Thank-you for any information.
Fabienne
04-02-2008 4:14 PM
Transaction SM20 (Security Audit Log) is the correct tool for this, when activated.
Cheers,
Julius
04-02-2008 4:14 PM
Transaction SM20 (Security Audit Log) is the correct tool for this, when activated.
Cheers,
Julius
04-03-2008 3:37 PM
Hi Julias,
As your guidance we used SM20 Transaction on my trainig servers given the client, user id, and date but didnt get any security audit logs message, it is showing "The result set for this selection was empty", plesase suggest us is there any prerequsites , configuration do we need to take
regards,
Raju, .
04-03-2008 5:43 PM
Hello Rama,
If you search here and "OSS" for the term "rsau/enable" then you will find more detailed infos.

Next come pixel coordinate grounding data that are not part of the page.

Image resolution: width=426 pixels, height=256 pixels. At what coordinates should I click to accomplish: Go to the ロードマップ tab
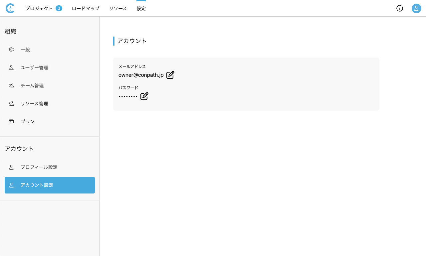[86, 9]
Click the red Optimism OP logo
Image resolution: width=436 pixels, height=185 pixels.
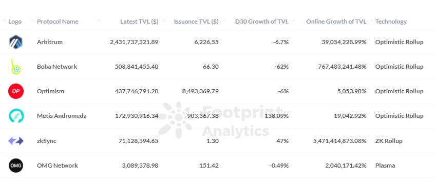16,91
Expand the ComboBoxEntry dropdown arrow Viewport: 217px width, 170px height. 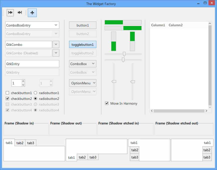tap(56, 25)
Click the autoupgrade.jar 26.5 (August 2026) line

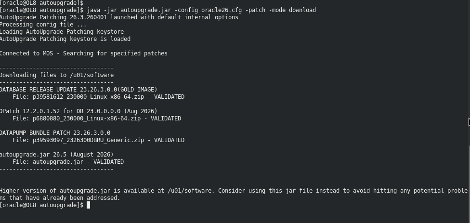coord(57,154)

Basically, you have to activate the log first in tcode SM19 (either using dynamic filters or static filters, or a combination of the two) and set the rsau/* parameters as required.
Cheers,
Julius
04-03-2008 8:53 PM
Thanks Julius, this is what I thought would be the only way. It does not get me exactly what I needed, since I didn't have the audit log set up for this detail.
Thanks for your help
Fabienne
04-03-2008 9:21 PM
Yes, you have to activate it first, and then wait for time to pass to collect the data. The security audit log is to my knowledge the intended tool for reporting on such successfull logon events.
There is a post here by Tim Alsop who not only tried to work out the number of logons, but also the type of logons etc. The security audit log also gives you some information about the type of logon and information about the reason for the successfull / unsuccessfull logon. It wasn't good enough (detailed enough) for Tim's special Single-Sign-On type requirements, but hopefully it is okay for you.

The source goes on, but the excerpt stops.